Lizs Book Snuggery
thelittlebrutefamily

Hey, Folks! We Need Just a Tad of a “Little Good Feeling” by Way of a Picture Book by Russell Hoban with pictures by Lillian Hoban

Okay. Depending on what media outlet or news feed that you read, things are toxic culturally.

Whether it involves fears over the corona-19 virus, the political landscape that seems to include a slash and burn scenario, the state of our schools, the so-called disintegration of the family or a multitude of other downward spiral thinking, it’s time to call a picture book halt.

And, that’s just what, I feel, is called for here.

However small, I shall weigh in with a positive note amid the chaotic culture with a little book from 1966 called, “The Little Brute Family,” by Russell Hoban, with pictures by Lillian Hoban.

This book passed into my hands after a looooong hiatus. Around the mid 70’s, I read this little book to my children. It’s a happy book that starts out as a downer.

Hence, this is the reason that I bring it forth. It will make your young readers laugh out loud….and you.

And it has a lot of simple wisdom on attitude and its effect on behavior.

Listen:

 

“In the middle of a dark

and shadowy woods

lived a little family of Brutes.”

 

Oh, by the way, I looked up the meaning of the word, “brute.” It is a savagely violent person or animal.

 

The Brutes are a family of five; mother father, brother, sister, and a baby.

 

In the morning

Mama cooked

a sand and gravel porridge,

and the family snarled and grimaced

as they spooned it up.

No one said, “Please.”

No one said, “Thank you,”

and no one said,

“How delicious,”

because it was not delicious.

 

Breakfast conversation is nil and the little Brutes’ kicking one another under the table is pretty usual.

 

After breakfast Papa Brute

took up his sack

and went to gather sticks and stones.

Mama stayed home

to thump the furniture

and bang the pots

and scold the baby.

 

In the evening Mama served

a stew of sticks and stones,

and the family ate it.

with growls and grumbling.

Then they groaned and went to sleep.

That was how they lived.

and said, “Delightful!”

They never smiled

and said, “How lovely!”

 

The Brute kids springtime kites bump along the ground and don’t fly.

 

In the summer

They flung themselves into the pond

and sank like stones

but never learned to swim.

 

My children howled at this part of the book.

In winter, they have “crooked clumsy sleds” and crash them into snowbanks where thy stick in headfirst and scream.

BUT THEN:

Baby Brute, wandering in a field, finds a “little wandering lost good feeling.”

And HE LAUGHS and says “How lovely.”

He tucks it into his pocket, and home he goes.

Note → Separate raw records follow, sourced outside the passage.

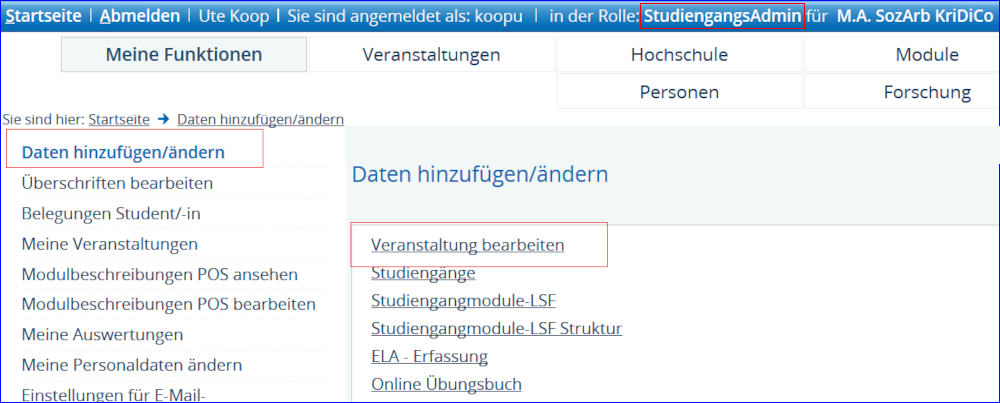
Task: Open the Veranstaltungen tab
Action: pos(431,55)
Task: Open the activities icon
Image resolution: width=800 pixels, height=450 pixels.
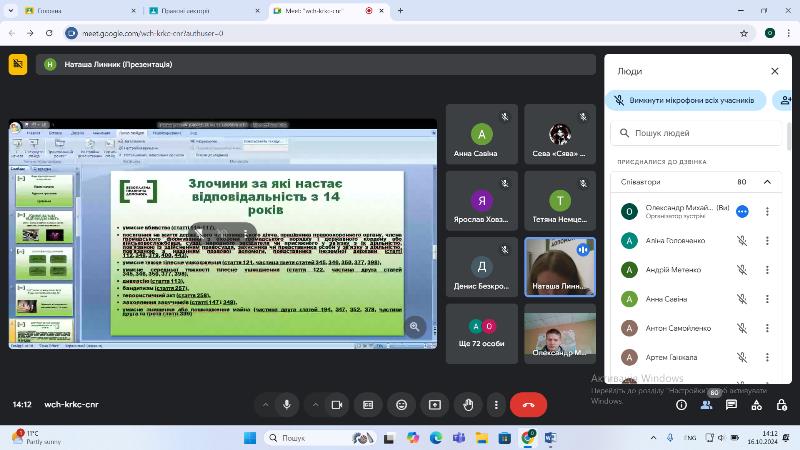Action: coord(757,405)
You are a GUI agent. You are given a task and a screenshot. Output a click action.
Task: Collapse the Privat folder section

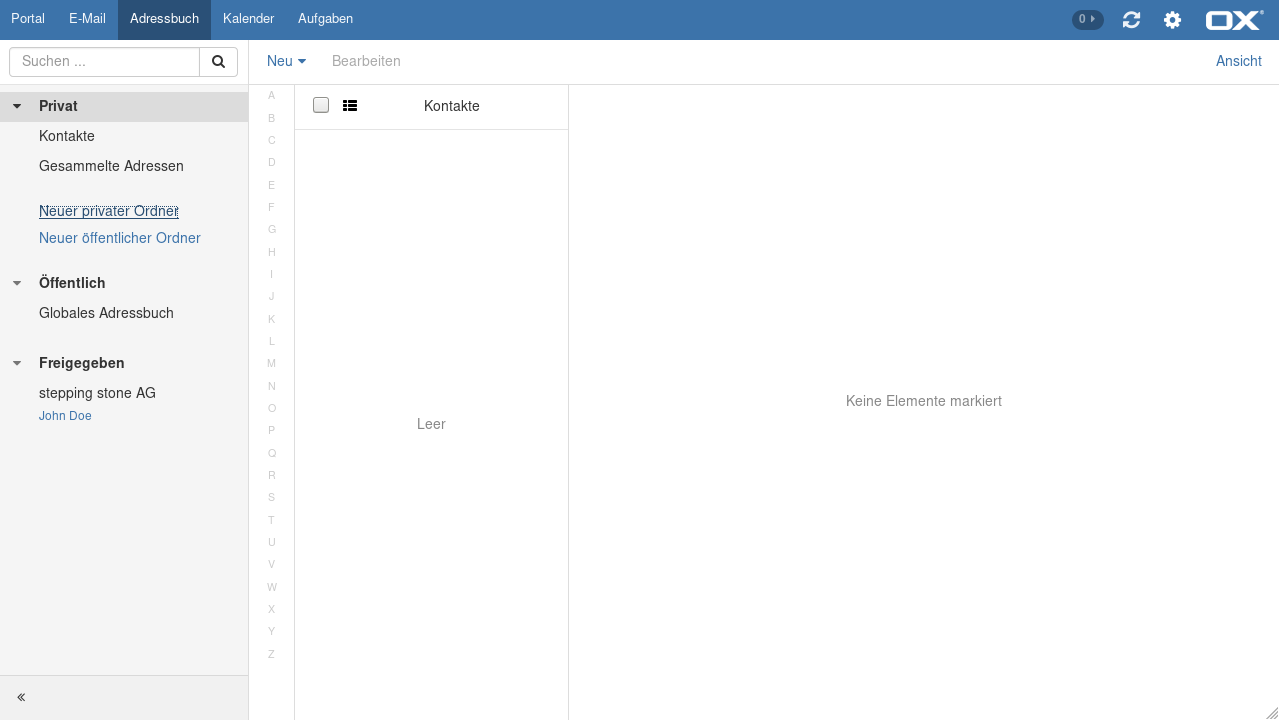pos(17,106)
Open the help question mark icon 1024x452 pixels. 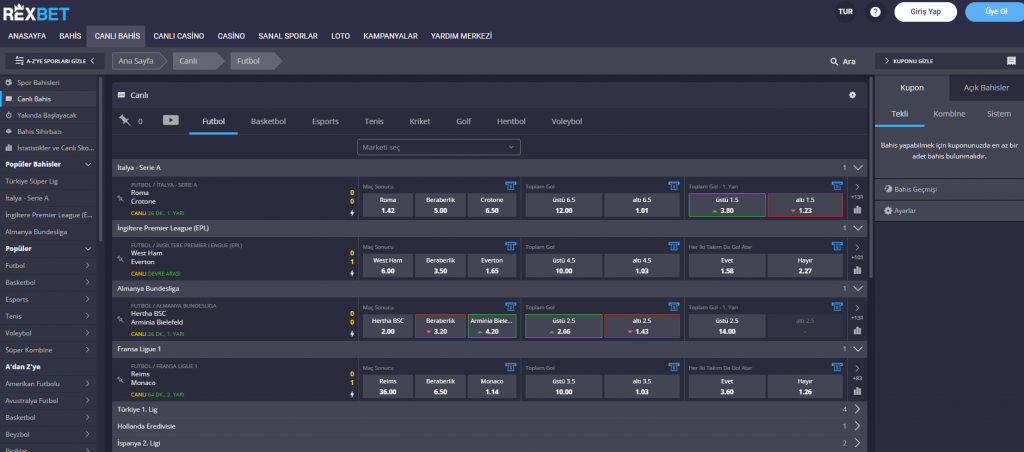click(x=875, y=12)
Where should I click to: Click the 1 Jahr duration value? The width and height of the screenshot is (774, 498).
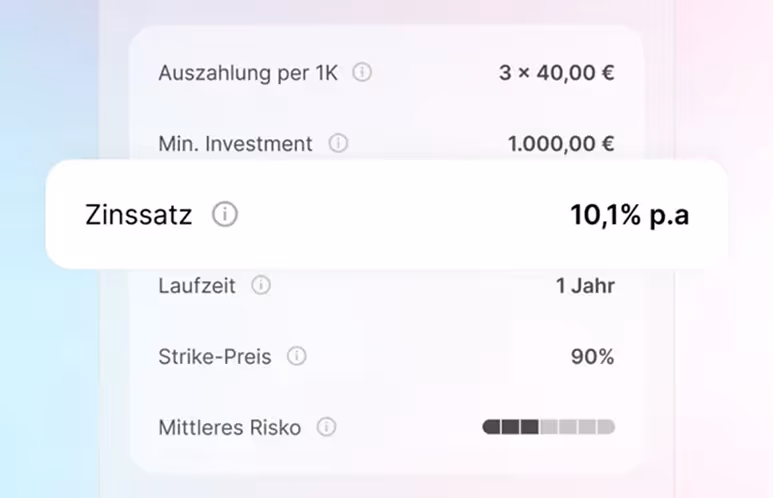click(x=585, y=286)
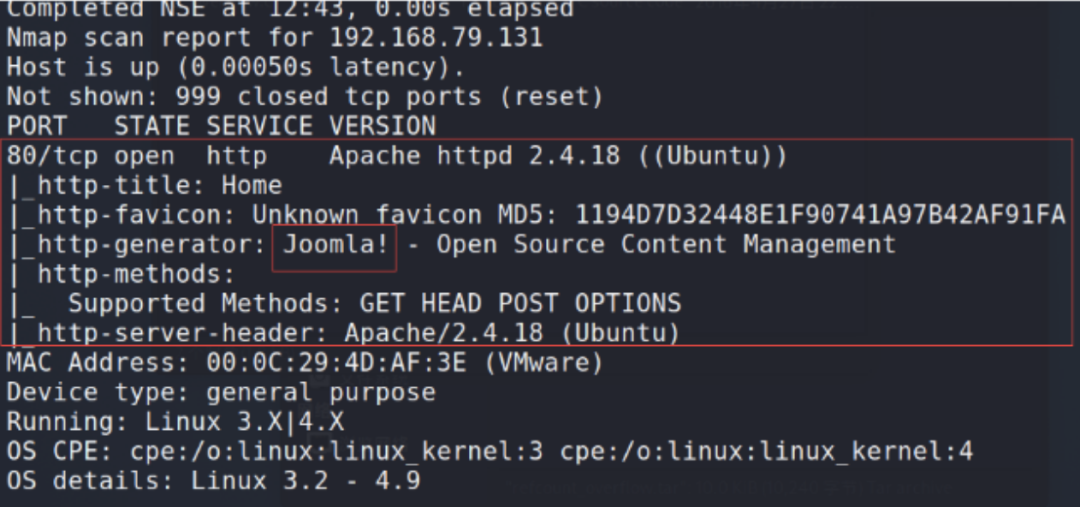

Baby Brute actually says “Thank you,” when served his dinner stew.”

And guess what?

The little good feeling slips out of the pocket and “hovers over the table humming and smiling.”

Suddenly, the Brutes are smiling and saying “Delightful” and “How lovely.”

And it STAYS.

Papa Brute, instead of stick and stones for din din, finds wild berries, salad greens and honey.

And, the Brutes learn to say “Please” and “Thank you.”

And guess what?

The little Brutes make new kites and “they flew high in the sky, and in the summer they swam beautifully.”

Fall finds them gathering nuts and acorns that they roast around a cozy fire; and they sing songs.

 

 

The little good feeling stayed and stayed

and never went away,

And when the springtime came again

the little Brute family

changed their name to NICE.

 

Okay, Liz. What’s the upshot of all this?

In my humble opinion, there is a ton to be learned from this 1966 picture book.

Russell and Lillian Hoban, who wrote and illustrated the “Frances the Badger” series, had a ton of wisdom and an abundance of simple, common sense.

I recommend the series as a primer on parenting, even in 2020.

Not alarmists, they looked on parents as benevolent and kindly, but appeared, via their stories, to be definite believers in setting boundaries, and even letting scenarios play out where Frances learned lessons that could be sad and upsetting to a point; witness her getting rooked in a tea set swap with another badger.

BUT, she does gets the better of the deal in the end, AND doesn’t lose the friendship in the bargain. Not easy. She uses her smarts.

What we allow fed into our children, via social media, the new norms of popular culture, news outlets and the “sky is falling” dramatics of the 24/7 cycles that flood us with information constantly, all have a definite effect on, not only our mood as adults but how we interact with others.

And surely, for children as well, it may have a negative effect on their perceptions of everyday life and the absence of the simple, taken for granted common courtesies that bind a civil society together.

Just maybe what we could do, at least for all the young readers out there, and big ones too, is find that lost and wandering “little good feeling.”

And let it stay with us…just for today.

Stews, made of “sticks and stones,” are not good for digestion.